I get you Eric. And man, sometimes it sucks. But your work gives you something more in the long run than other people’s drinking away the afternoon for fun. It’s a trade off, and sometimes it doesn’t seem to be as good of a time. It’s not something to just escape from the shit.
Hang in there, friend. It will pass, but right now it sucks. You’re doing great. Every day you’re doing great.
Yes I have.
It doesn’t work out that well. Go figure
We’re ok. Thanks you for your concern.
It’s something I just have to live with and take care of myself. Just like if it was any other disease. My life is not unmanageable with her drinking. Some days it just sucks more that others.
Day 1129
Came home yesterday after a 5 day holiday in Germany. It was nice. Still in stomach pain, but having a ultra sound today.
A little package was awaiting for me. It was the little moon fase pendant I’ve ordered. It’s shows the moonfase that was at the day I quit drinking 3 years ago. At the back she engraved my recovery date. I’m very happy with it!
Had a better day at work, getting to know the team better so fingers crossed my anxiety reduces, found it horrible to have the tight knot constantly there impacting me awake and asleep, but proud I have taken it on chin and not drank or walked, that’s new for me.
Arranged a river swim tomorrow water temp is cold, but sort of looking forward to the sharp shock of it all, firing up happy cells, and seeing swimming buddies.
@Dazercat Eric happy to read you feeling better your awareness and strength is so spot on. You deserve the best. @SoberWalker I love your pendant what a great homage to your sobriety, so pretty as well. I would like to do something similiar @Tomek as always sorry to read your post you deserve more, but it will happen, virtual hug.
Checking out.
658 days Of not drinking.
70 days of no extra added sugar.
Much better day today. Thanks again for all the love.

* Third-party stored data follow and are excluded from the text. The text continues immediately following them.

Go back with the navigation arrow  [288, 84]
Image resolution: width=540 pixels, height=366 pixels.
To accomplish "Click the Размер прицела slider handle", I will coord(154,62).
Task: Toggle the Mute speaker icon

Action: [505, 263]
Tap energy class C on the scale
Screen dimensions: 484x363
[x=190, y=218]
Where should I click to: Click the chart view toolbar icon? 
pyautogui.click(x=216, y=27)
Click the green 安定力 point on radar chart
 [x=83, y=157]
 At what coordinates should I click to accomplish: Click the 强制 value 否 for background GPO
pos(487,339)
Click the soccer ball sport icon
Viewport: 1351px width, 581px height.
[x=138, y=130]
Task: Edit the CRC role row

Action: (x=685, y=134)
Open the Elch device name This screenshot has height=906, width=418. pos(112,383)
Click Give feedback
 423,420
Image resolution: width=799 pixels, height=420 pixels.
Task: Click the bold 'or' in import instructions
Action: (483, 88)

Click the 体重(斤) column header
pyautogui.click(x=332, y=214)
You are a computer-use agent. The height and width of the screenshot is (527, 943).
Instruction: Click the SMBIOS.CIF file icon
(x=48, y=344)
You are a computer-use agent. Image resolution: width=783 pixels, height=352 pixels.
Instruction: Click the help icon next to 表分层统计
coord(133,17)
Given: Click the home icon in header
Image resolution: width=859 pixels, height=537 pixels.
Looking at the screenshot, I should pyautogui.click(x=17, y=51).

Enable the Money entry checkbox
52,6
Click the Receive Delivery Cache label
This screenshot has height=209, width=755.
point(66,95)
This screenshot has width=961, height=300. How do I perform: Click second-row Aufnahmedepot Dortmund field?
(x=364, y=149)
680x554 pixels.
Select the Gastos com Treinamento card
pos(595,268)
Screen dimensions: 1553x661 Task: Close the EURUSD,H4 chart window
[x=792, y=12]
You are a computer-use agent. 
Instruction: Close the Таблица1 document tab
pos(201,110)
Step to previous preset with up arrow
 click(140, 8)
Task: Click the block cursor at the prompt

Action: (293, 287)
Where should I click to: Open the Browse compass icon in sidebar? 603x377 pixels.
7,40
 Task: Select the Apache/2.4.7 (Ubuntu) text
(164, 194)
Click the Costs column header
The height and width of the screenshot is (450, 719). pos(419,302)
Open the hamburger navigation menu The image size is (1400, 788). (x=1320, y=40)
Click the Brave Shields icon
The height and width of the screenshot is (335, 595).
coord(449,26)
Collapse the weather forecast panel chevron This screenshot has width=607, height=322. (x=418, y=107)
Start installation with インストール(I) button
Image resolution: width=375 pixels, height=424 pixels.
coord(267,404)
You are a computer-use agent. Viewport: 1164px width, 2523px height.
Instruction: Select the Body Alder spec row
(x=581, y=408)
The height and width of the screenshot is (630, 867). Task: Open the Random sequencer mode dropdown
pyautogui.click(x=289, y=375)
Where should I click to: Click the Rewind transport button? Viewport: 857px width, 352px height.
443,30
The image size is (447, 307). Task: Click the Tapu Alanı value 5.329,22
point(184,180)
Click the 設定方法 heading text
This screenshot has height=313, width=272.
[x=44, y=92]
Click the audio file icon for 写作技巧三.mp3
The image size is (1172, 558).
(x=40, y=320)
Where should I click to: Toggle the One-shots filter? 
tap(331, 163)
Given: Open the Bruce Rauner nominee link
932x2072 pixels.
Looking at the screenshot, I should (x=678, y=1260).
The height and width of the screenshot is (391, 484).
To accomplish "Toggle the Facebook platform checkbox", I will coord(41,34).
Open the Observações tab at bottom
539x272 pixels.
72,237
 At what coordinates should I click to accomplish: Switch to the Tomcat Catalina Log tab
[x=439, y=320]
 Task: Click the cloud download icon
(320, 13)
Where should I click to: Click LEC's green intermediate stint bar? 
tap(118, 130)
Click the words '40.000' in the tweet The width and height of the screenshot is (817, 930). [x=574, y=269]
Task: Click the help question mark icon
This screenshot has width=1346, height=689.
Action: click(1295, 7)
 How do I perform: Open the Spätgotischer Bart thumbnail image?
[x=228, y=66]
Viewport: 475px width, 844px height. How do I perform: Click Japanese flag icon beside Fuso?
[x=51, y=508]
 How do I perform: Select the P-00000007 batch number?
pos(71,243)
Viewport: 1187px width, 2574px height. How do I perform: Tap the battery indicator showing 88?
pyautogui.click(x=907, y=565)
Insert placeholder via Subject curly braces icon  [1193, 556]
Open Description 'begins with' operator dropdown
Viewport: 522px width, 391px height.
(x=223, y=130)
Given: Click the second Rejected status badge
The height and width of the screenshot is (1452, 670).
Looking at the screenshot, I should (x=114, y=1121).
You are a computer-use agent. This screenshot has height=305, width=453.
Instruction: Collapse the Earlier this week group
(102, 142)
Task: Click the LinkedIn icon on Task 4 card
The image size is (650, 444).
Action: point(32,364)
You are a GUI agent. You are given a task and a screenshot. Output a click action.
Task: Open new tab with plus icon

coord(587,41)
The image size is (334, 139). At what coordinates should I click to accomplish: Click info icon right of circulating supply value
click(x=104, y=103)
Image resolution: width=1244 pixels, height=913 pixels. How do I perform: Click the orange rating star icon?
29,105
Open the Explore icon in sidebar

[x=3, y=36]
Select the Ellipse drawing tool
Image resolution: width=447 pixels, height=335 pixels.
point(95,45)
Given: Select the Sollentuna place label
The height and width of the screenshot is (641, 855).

Minnie got her eye surgery and some teeth pulled and a mass removal and is home now and resting. She even ate some soft food. She’s looking pretty pretty good tonight.
Keep fighting the good fight folks. Y’all worth it
Day 437
Some minor daily irritations, my people pleasing defect has been working overdrive, and I am behind with work admin.
Thrilled these are my problems. No major cravings for alcohol for months, and there have been some minor wobbles with food but within extremes.
Doing what needs to be done at home, finding enjoyment and satisfaction in my own way.
Coffee. Last one for today. Slept late on my Sunday. Going to take it easy. Spinning class, house chores, cook, a little bit of outdoor time. Fierce weather, windy & wet but some brilliant sunshine too. I like so I’ll check it out. Otherwise not much.
Again thankful I don’t need or want to go to the bar for the Friday night bender. Come to think of it, I may go over and see how my old drinking buddies are doing. After spinning and before dinner. Haven’t been there in months.
Actually I already know how they are doing and how it is over there. Sad in my eyes. Will see how I feel when spinning class is done. One thing is sure: I’ll be clean and sober today. I hope you all will be too. It helps friends. Love from Amsterdam.
I have the opposite problem, Eric. My wife has effectively given up drinking because she refuses to drink alone - but she resents it, and I am concerned that it is driving us apart. I think it’s difficult either way. I find myself wishing that she would just drink, if that’s what makes her happy. As you say, it’s just a something we have to deal with. I suspect it is uncommon for two people to be at precisely the same point in their relationship with alcohol at exactly the same time. If she has tried to tell me to give it up before I was ready, I would have found it tough.
Checking in, 350 days no alcohol, 100 days no smoke. I try to be happy for these numbers, though it’s not easy at the moment. Spouse picked up smoking a few months ago and sometimes it makes it more difficult to stay away from cigarettes which became easily available. I sniff him occasionally to get some nostalgic feeling, that’s enough for the time being.
Still no sign from my doctor… I’m getting more and more irritable and morose these days. Probably it has something to do also with meeting my parents back in Hungary a few days ago at the funeral. There wasn’t any fight, but I know how they think and feel and it can hurt even if they are silent.